WHAT IS BEING ASKED
All lines from the one that contains "Given: Toggle the crosshair cursor button" to the end of the data must be retyped exactly. Pictures are not retyped.

Saved data entries
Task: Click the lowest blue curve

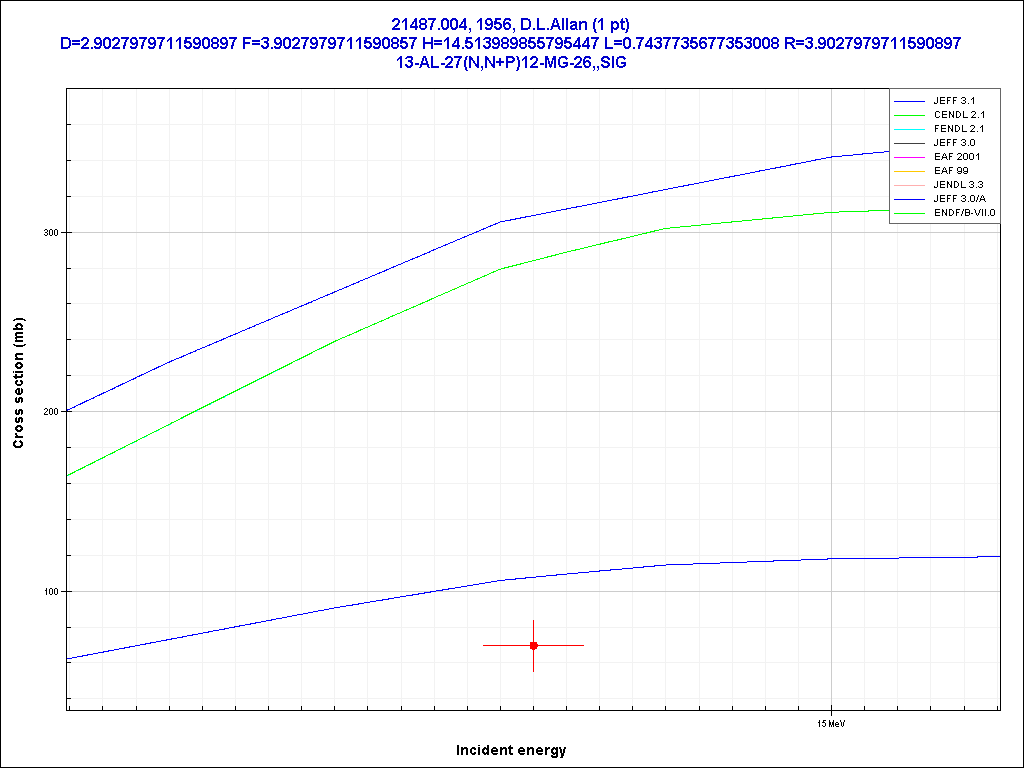Action: 400,597
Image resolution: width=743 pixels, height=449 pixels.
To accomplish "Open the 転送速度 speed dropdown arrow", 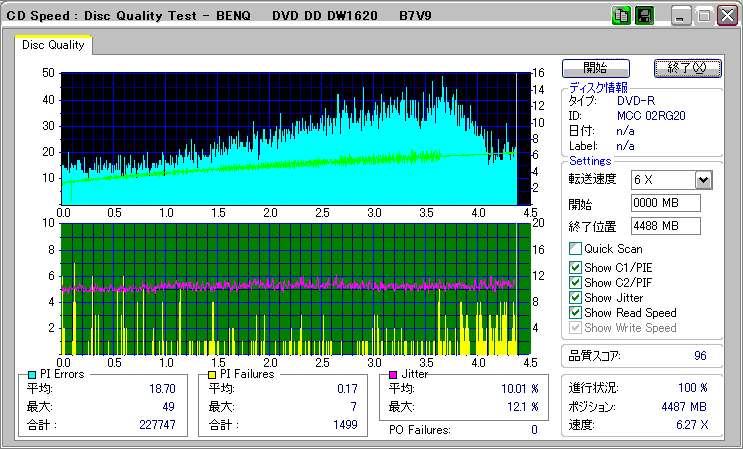I will (x=703, y=180).
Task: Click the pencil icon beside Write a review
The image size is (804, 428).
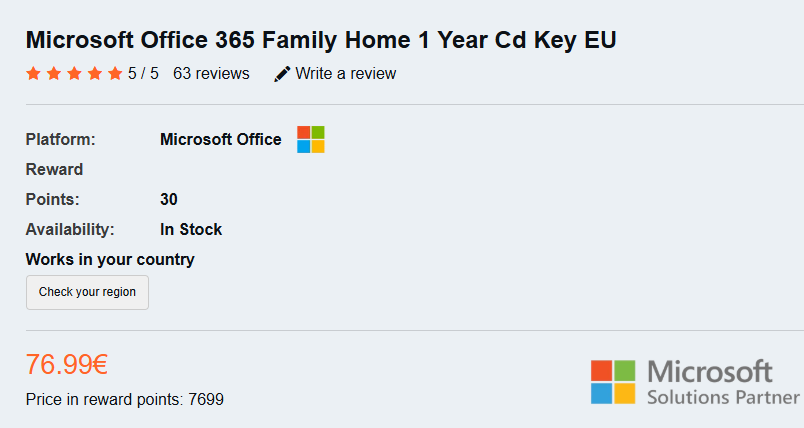Action: click(x=282, y=74)
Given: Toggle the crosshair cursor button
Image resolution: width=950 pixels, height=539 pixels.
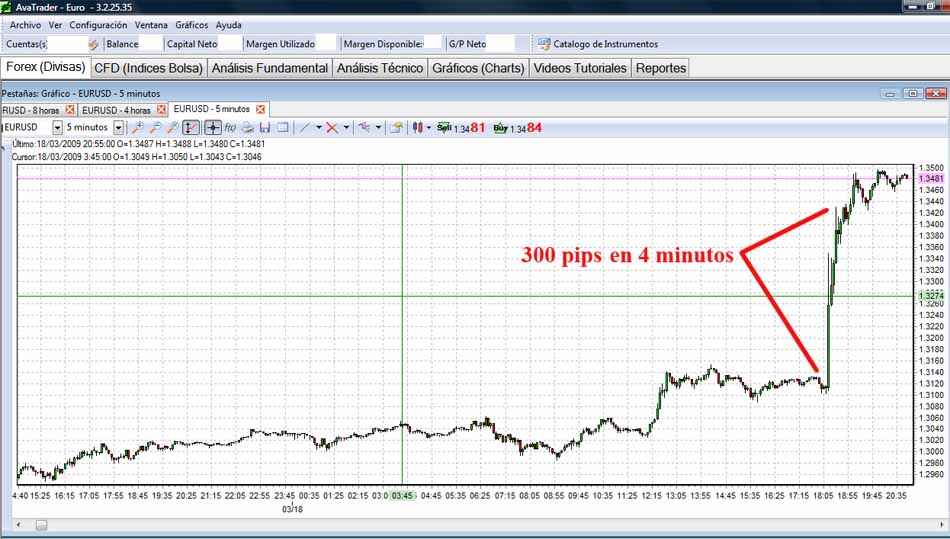Looking at the screenshot, I should point(213,128).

OUTPUT OF THE TASK
Given: Toggle the crosshair cursor button
Image resolution: width=950 pixels, height=539 pixels.
Looking at the screenshot, I should point(213,128).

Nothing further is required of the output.